本发明涉及数据共享交换技术领域，特别是涉及一种数据安全共享交换方法和一种数据安全共享交换平台系统。

背景技术：

随着信息技术的发展与数据时代的到来，数据流通成为释放数据红利与价值的主要手段和途径。在政策扶持、技术驱动、市场引领下，数据共享交换产业蓬勃发展，数据变现能力显著提升，数据共享交换平台建设进入井喷期。

当前，数据共享交换平台可以分为两类：一类是以数据生产、数据服务类企业为主导，面向商业交易为主的共享交换平台；另一类是以政府联合其他主体为主导，面向政务信息资源共享交换为主的共享交换平台。

上述两类平台均采用如图1所示的中心化系统结构，拥有相同的共享交换主体，包括数据提供方、数据服务方、数据需求方。数据提供方，为提供共享交换的数据资源的一方；数据服务方，为管理运营共享交换平台，提供共享交换服务的一方；数据需求方，为使用共享交换的数据资源的一方。

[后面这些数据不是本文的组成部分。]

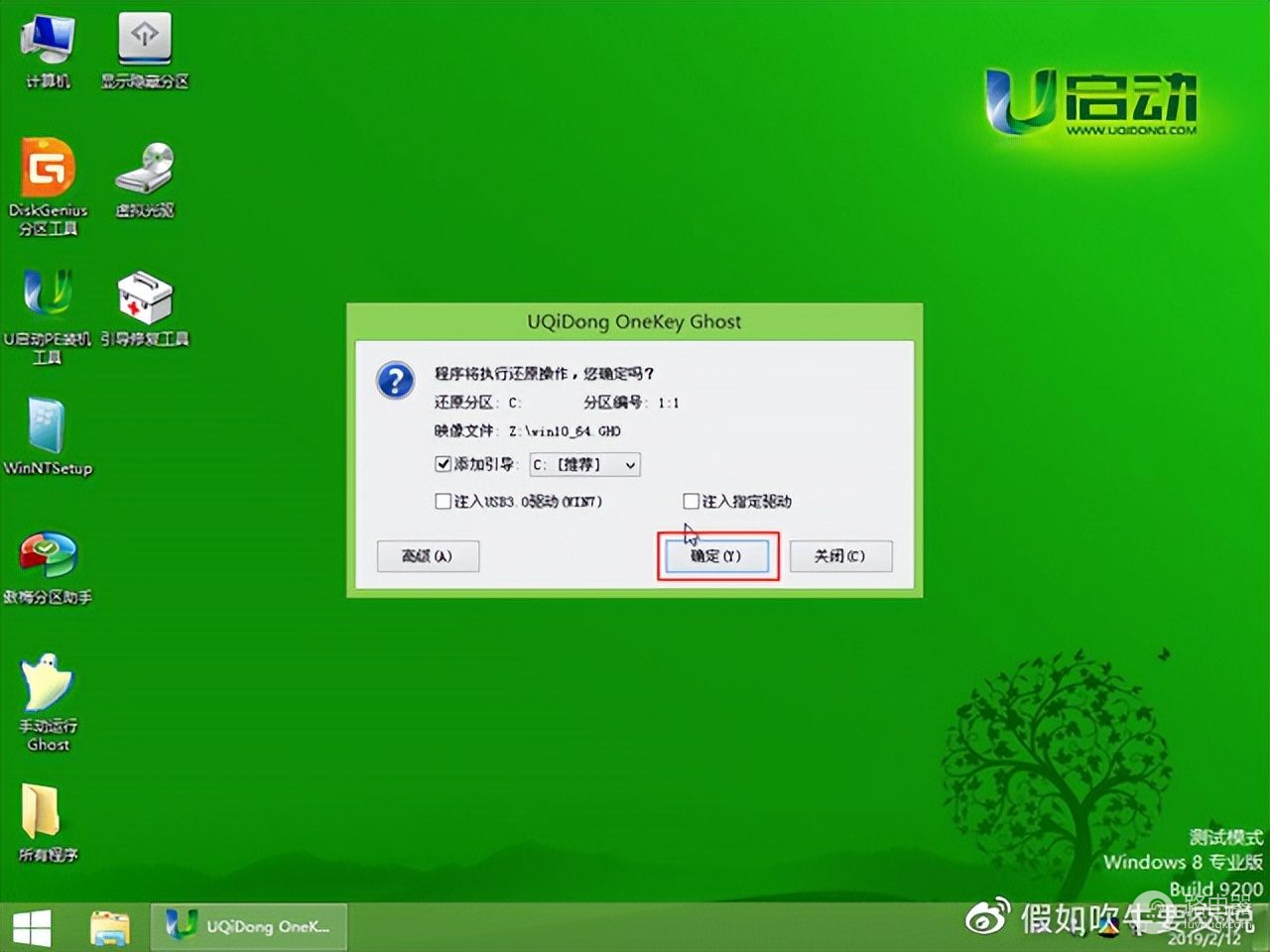Click the 高级(A) button
Screen dimensions: 1270x952
(428, 556)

数据共享交换的过程，如图1所示，中心化的共享交换平台会使数据提供方将数据资源以离线数据、服务接口、数据接口、api等方式提供给数据服务方；数据服务方再将数据资源以离线数据、服务接口、数据接口、api等方式提供给数据需求方，实现数据提供方到数据需求方的数据共享交换。其中，数据提供方很少直接面对数据需求方，数据服务方在整个数据流通过程中，中心支配地位突出。

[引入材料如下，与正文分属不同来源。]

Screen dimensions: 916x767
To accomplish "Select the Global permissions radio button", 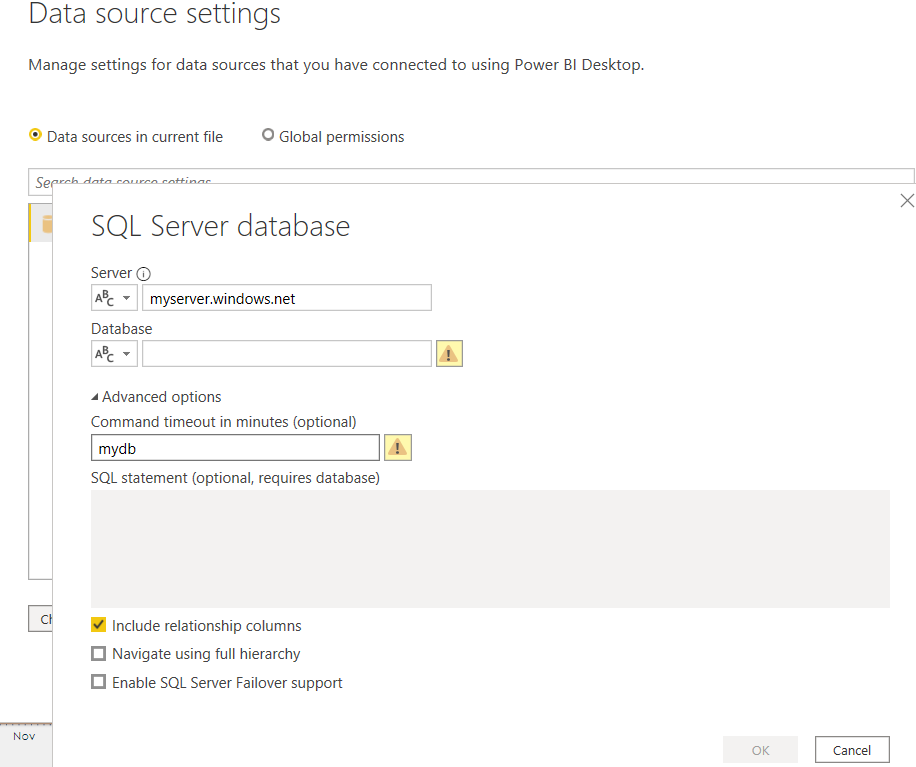I will [x=268, y=136].
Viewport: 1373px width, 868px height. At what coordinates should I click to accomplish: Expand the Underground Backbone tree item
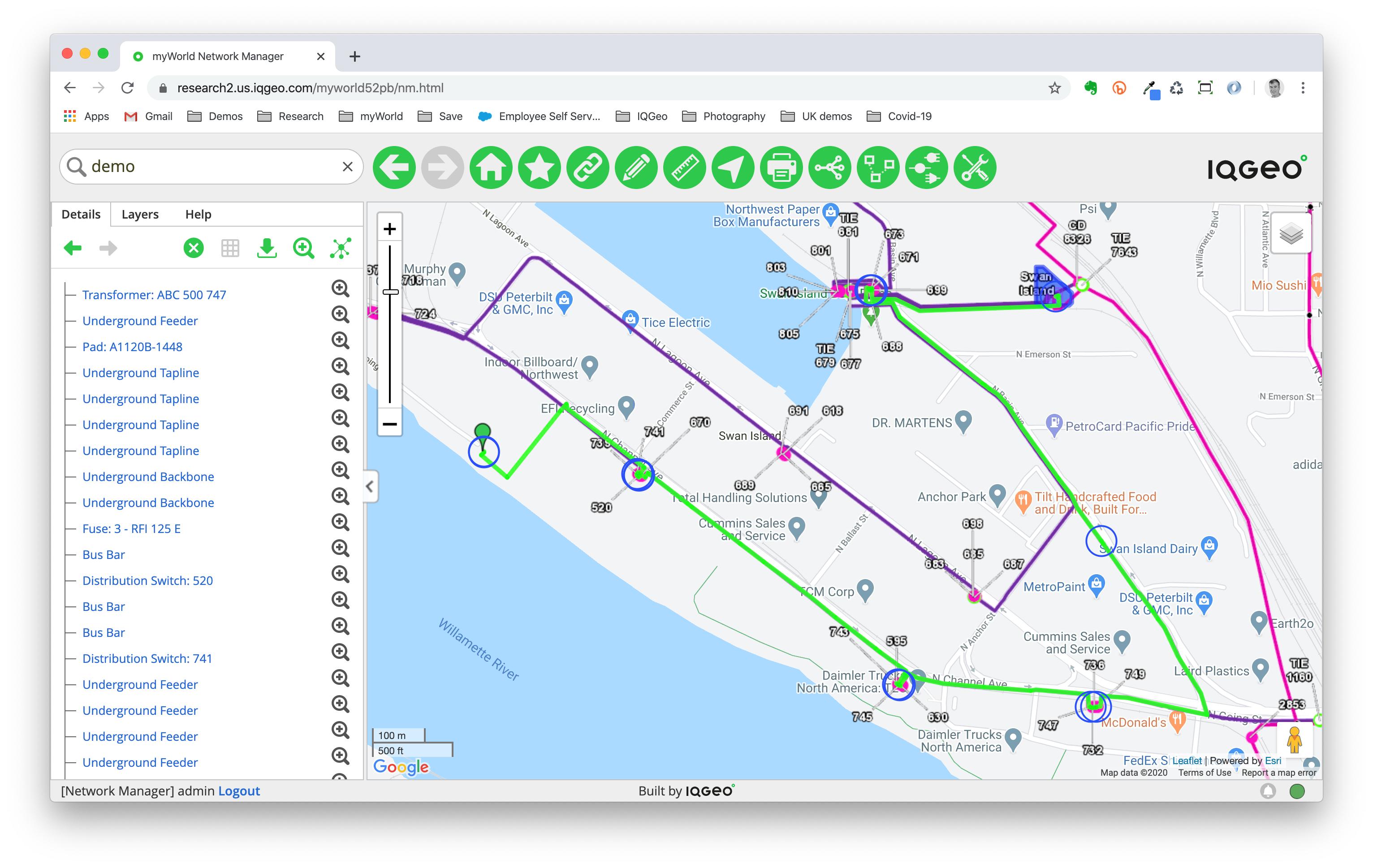(72, 476)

目前，数据共享交换平台采用中心化系统结构，围绕数据提供方、数据服务方、数据需求方，实现数据共享交换。在中心化系统结构下，数据共享交换平台存在如下共性敏感问题难以突破，对数据共享交换形成了挑战：

成本，基于中心化系统结构构建的数据共享交换平台，建设、使用、运维中心平台成本高。

管理，1)计算应用托管在中心平台，占用资源大，灵活性差；2)数据提供方、数据服务方、数据需求方使用的数据、技术标准难以统一，共享交换过程标准化程度低，管理难度大。

安全，1)数据提供方将数据资源以委托方式提供给数据服务方，数据资源由数据服务方管控，数据提供方失去了数据资源的自主控制权，增大了数据泄漏与数据非授权扩散风险；2)共享交换过程安全防护薄弱，缺乏有力的威胁应对手段；3)数据监管方缺失或如图2所示由数据服务方作为数据监管方对共享交换过程进行监管，缺乏公信力；4)作为审计、追溯依据的共享交换过程信息由中心平台管控，存在篡改、抵赖的风险，可信度有限的问题；5)共享交换主体信任体系缺失；6)依靠中心平台发布、检索和存储数据资源，中心平台故障将导致共享交换业务中断，无法保证业务连续性。

便捷，1)数据需求方获取多个数据提供方的数据资源，需要发起多次请求，完成多次登记，繁琐不便；2)共享交换平台无法实现数据资源共享交换的自动化交付和个性化定制。

因此，现有的中心化数据共享交换平台普遍存在着管理灵活性差、安全性低以及管理成本高的问题。

技术实现要素：

本发明提供了一种数据安全共享交换方法和数据安全共享交换平台系统，以解决现有的中心化数据共享交换平台所存在的管理灵活性差、安全性低、管理成本高的问题。

为了解决上述问题，根据本发明的一个方面，本发明公开了一种数据安全共享交换方法，应用于数据安全共享交换平台系统，所述数据安全共享交换平台系统包括区块链基础设施、区块链存储库、访问代理子系统和请求代理子系统，所述方法包括：

访问代理子系统接收第一目标数据的描述信息并将所述第一目标数据的描述信息发布至所述区块链存储库；

请求代理子系统从所述区块链存储库的所述第一目标数据的描述信息中，选择对应第二目标数据的第二目标数据描述信息，生成针对所述第二目标数据的数据权限请求，并将所述数据权限请求发布至所述区块链存储库；

所述访问代理子系统从所述区块链存储库获取所述数据权限请求，并按照定制规则对所述数据权限请求批复，将权限批复信息发布至所述区块链存储库；

所述请求代理子系统从所述区块链存储库获取所述权限批复信息，根据所述权限批复信息判断权限批复是否成功，若是，则发布对所述第二目标数据的数据访问请求至所述区块链存储库；

所述访问代理子系统从所述区块链存储库获取所述第二目标数据的数据访问请求，将所述第二目标数据提供给所述请求代理子系统对应的数据需求方。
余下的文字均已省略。